### Task requirements
Do these statements agree with the imfits demo below? 1. All the fits data used in the demo come from Sai et al. (2020). 2. The restfreq variable gives the rest frequency in GHz. 3. In the beam variable, the position angle bpa is given in degrees. For each, answer yes or no and quote the words in the demo that settle it.

### Passage given
╭──

Demo for Basic Usage
The python module imfits is developed for handling fits files easily. Here is a demo for the basic usage of imfits. The fits data used in this demo are all from Sai et al. (2020).
Read fits file
The base object of this module is the python class Imfits, which reads and contains data and header information of fits files. The below is an example for cube data.
[1]:
# import modules
import numpy as np
# if path is not set
#import sys
#sys.path.append('/PATH/TO/imfits')
from imfits import Imfits
# read cube
f = 'l1489.c18o.contsub.gain01.rbp05.mlt100.cf15.pbcor.croped.fits'
cube = Imfits(f)
print('Data dimension: %i'%cube.naxis) # Number of axes
print('Data shape: ', cube.data.T.shape) # Data are contained in 'data'
print('Axes: %s, %s, %s, %s'%tuple(cube.label_i)) # Each axis
The third axis is FREQ
Convert frequency to velocity
Data dimension: 4
Data shape: (400, 400, 69, 1)
Axes: RA---SIN, DEC--SIN, FREQ, STOKES
WARNING: FITSFixedWarning: 'datfix' made the change 'Set MJD-OBS to 57166.678867 from DATE-OBS'. [astropy.wcs.wcs]
WARNING: FITSFixedWarning: 'obsfix' made the change 'Set OBSGEO-L to -67.754929 from OBSGEO-[XYZ].
Set OBSGEO-B to -23.022886 from OBSGEO-[XYZ].
Set OBSGEO-H to 5053.796 from OBSGEO-[XYZ]'. [astropy.wcs.wcs]
You can call variables associated with the fits file. Basic variables are
data: Intensity as N dimensional ndarray.
xx, yy: RA and Dec offset coordinate grid for the FK4, FK5 and ICRS frames (deg).
xx_wcs, yy_wcs: Absolute WCS coordinate grid (deg).
xaxis, yaxis, vaxis and saxis: x, y, velocity (or frequency), and stokes axes (deg or km/s).
delx, nx: spacing and length of x axis. Same for y, v and s axes.
restfreq: Rest frequency (Hz).
beam: Beam size in a format of [bmaj, bmin, bpa] (in arcsec, arcsec and deg, respectively).
Imfits can also read the continuum data and the position-velocity (PV) diagram.
Draw maps
The drawmaps submodule from imfits makes it easy to plot maps of the fits data. Belows are a few examples.
Intensity maps
intensitymap from AstroCanvas can be used for an image with two spatial axes at a single frequency (e.g., continuum and moment maps). The simplest usage is as follows.
[2]:
# import module
from imfits import drawmaps as dm
# read file
f = 'l1489.c18o.contsub.gain01.rbp05.mlt100.cf15.pbcor.mom0.trimed.fits' # moment zero map
im = Imfits(f)
# make plot
canvas = dm.AstroCanvas((1,1)) # Define a canvas where an image is plotted. Give (n_row, _col).
canvas.intensitymap(im)
plt.show()

╰──

### Records supplied

╭──

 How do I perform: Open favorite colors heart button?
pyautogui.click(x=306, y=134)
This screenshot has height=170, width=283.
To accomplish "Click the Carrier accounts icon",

╰──
╭──

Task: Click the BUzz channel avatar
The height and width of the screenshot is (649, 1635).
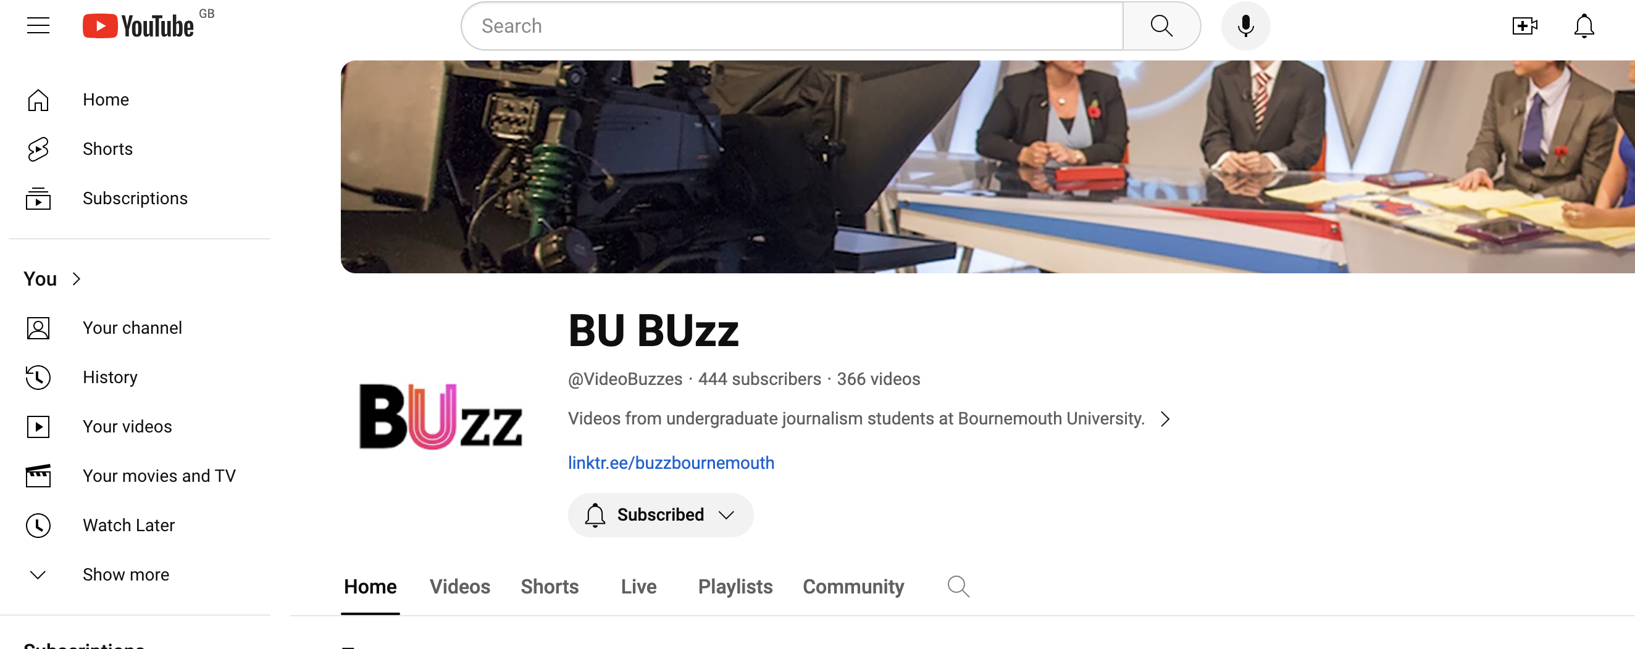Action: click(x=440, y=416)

╰──
╭──

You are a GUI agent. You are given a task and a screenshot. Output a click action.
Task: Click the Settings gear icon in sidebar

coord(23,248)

╰──

### Right answer
1. Yes: "The fits data used in this demo are all from Sai et al. (2020)."
2. No: "restfreq: Rest frequency (Hz)."
3. Yes: "beam: Beam size in a format of [bmaj, bmin, bpa] (in arcsec, arcsec and deg, respectively)."